ナイキの靴ひも調整シューズ開発者がテスラに移籍・自走式冷蔵庫・Googleが新会社XXVI設立 #egjp 週末版93
 
1週間のあいだに拾いきれなかったニュースをダイジェスト形式でお伝えします。今回は「ナイキの自動靴ひも調整シューズを開発者がテスラへ移籍」「呼べばやって来る自走式冷蔵庫」「Googleが新持株会社XXVIを設立」といった話題をピックアップしました。

ナイキの自動靴ひも調整シューズ開発者がテスラに移籍

米ナイキのシニアイノベーターとして、映画「バック・トゥ・ザ・フューチャー PART II」に出てくる未来のシューズを再現するNIKE MAGや、Hyper Adaptといった自動靴ひも調整シューズを開発した、Tiffany Beers氏が、テスラに移籍しました。新しい会社では技術計画の管理職として働くとのこと。

なお、自動で靴ひもを締める機構を"レーシングシステム(Lacing System)"といいますが、テスラはまだレーシングカーは開発していません。

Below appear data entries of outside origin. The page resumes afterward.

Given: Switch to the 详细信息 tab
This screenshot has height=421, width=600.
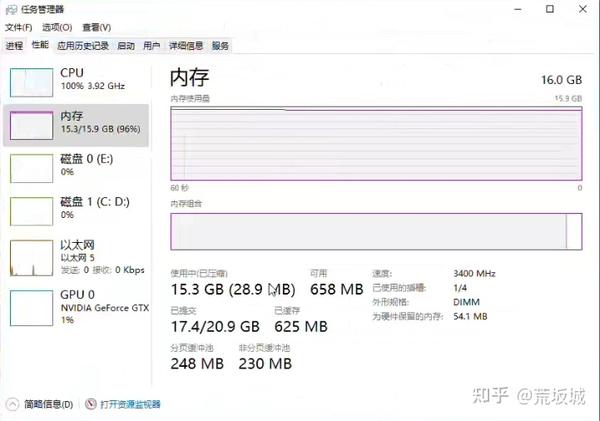Looking at the screenshot, I should coord(186,46).
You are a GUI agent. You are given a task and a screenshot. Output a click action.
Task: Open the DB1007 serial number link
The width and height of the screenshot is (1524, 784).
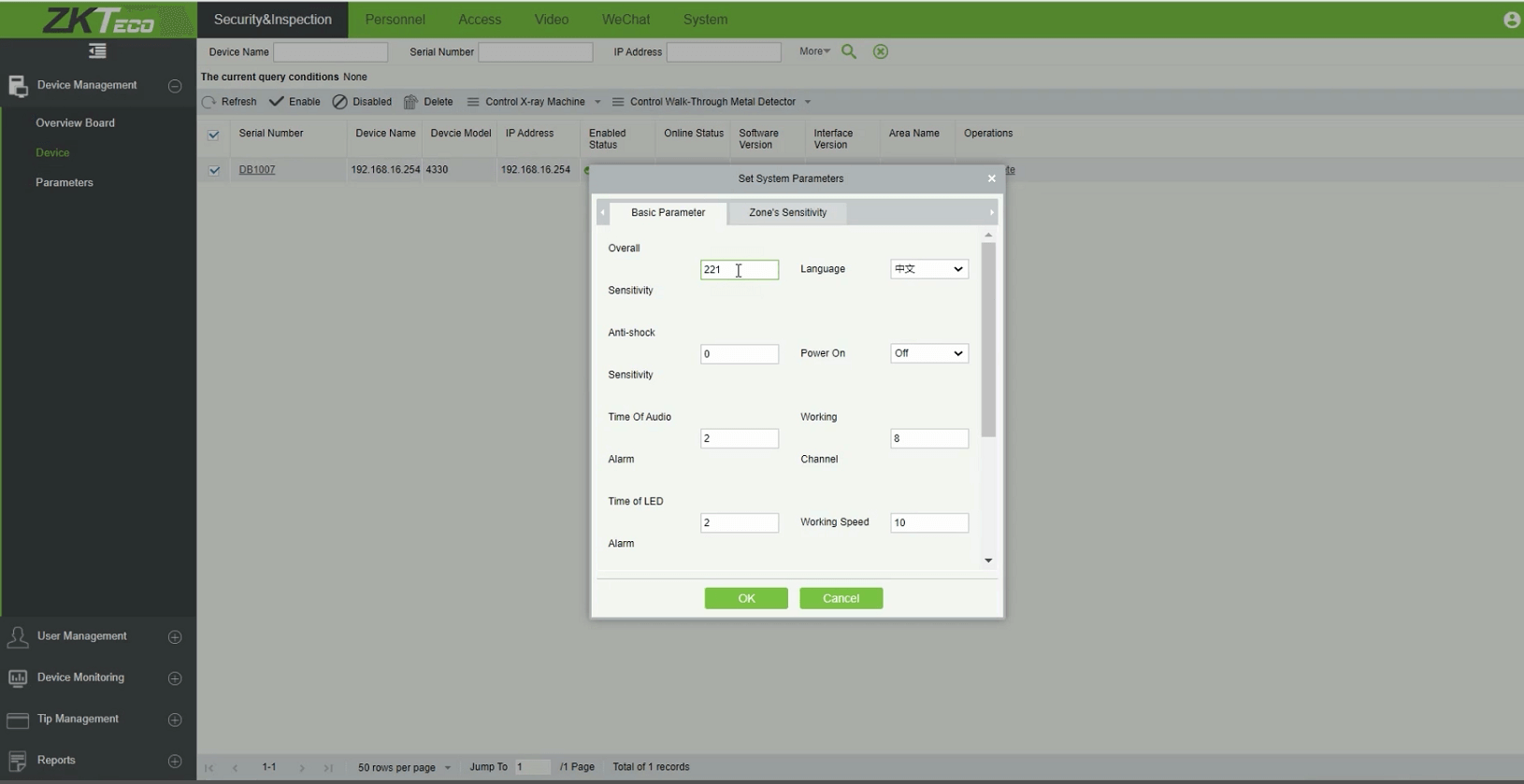coord(257,170)
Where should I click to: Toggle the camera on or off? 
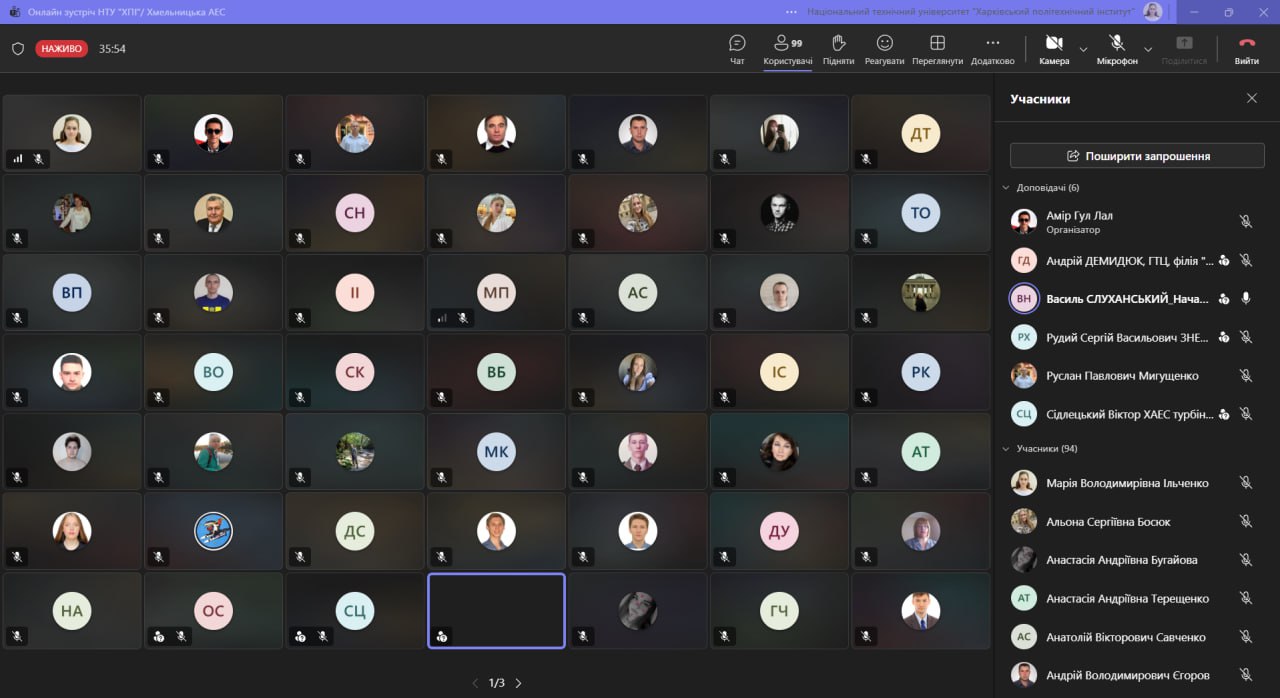pyautogui.click(x=1053, y=48)
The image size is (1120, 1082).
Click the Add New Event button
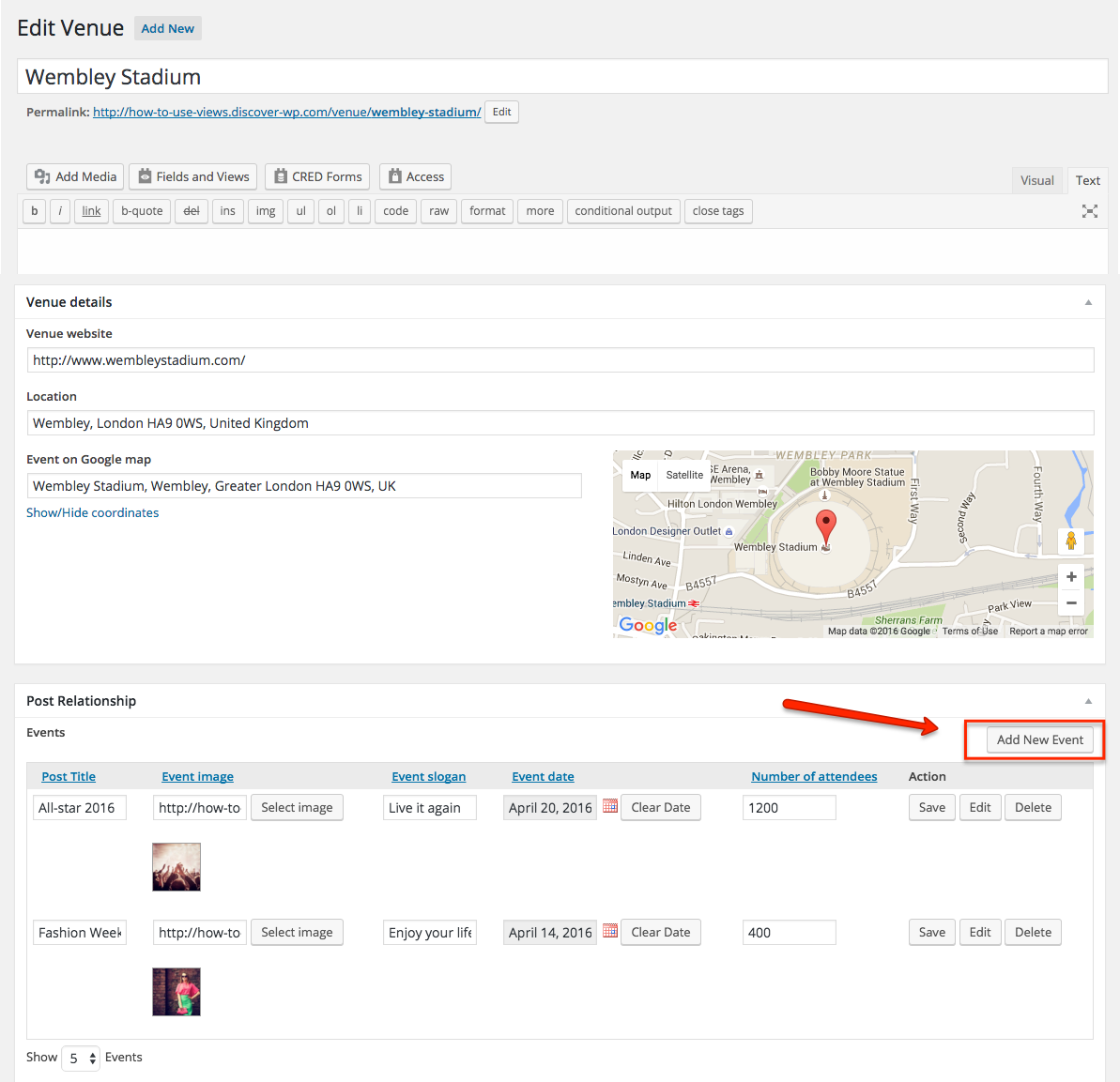pyautogui.click(x=1040, y=739)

[Source : Jacques Slade(Twitter)]


シャープが8K液晶テレビを12月発売、70インチで100万円

シャープが民生用として世界初の8K解像度(7680x4320)液晶テレビ「AQUOS 8K LC-70X500」を発表しました。日本での発売日は12月1日。予想価格は100万円前後です。

8Kといえば、現在最も普及しているフルHDテレビのパネル16枚分の解像度です。いまは「そんなに高解像度にしてどうするんだろう」と思われるかもしれないものの、シャープでは大画面でリアルな臨場感や立体感を表現するのには「8Kの高解像度が必要」としています。

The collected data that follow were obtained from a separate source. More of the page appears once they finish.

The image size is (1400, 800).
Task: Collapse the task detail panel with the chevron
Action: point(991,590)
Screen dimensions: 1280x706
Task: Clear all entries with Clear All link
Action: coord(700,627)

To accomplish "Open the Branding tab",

8Kの実験放送も12月から開始予定ですが、それだけではおそらく購入動機としては弱いと考えられます。シャープはLC-70X500に2Kおよび4K映像を8K解像度にアップコンバート、色域をHDR拡張処理する技術を導入し、既存のコンテンツでも8Kの魅力を伝えようとしています。

このタイミングで8Kテレビが出てきた理由のひとつが、2020年の東京オリンピック開催なのは言うまでもありません。われわれ庶民としては、それまでに少しでも手の届く価格帯に8Kテレビが降りてきてくれるのを願うばかりです。
[Source : Sharp]

呼べばやって来る自走式冷蔵庫

食卓について「さあ食べよう」と思った瞬間、ドレッシングなどを出し忘れたのに気づく、というのはよくあることですが、このような場合、意外と再び立ち上がって冷蔵庫まで行くのが億劫に感じるものです。しかしパナソニックが開発した冷蔵庫なら、わざわざ立ち上がらなくとも自分からテーブルのそばまでやってきてくれます。

IFA2017でパナソニックが発表した冷蔵庫のコンセプトモデルは音声コマンドに対応しており、LIDARおよび深度センサーで部屋を自動マッピングして家具やペットなどを避けつつ呼びかけに応じて馳せ参じます。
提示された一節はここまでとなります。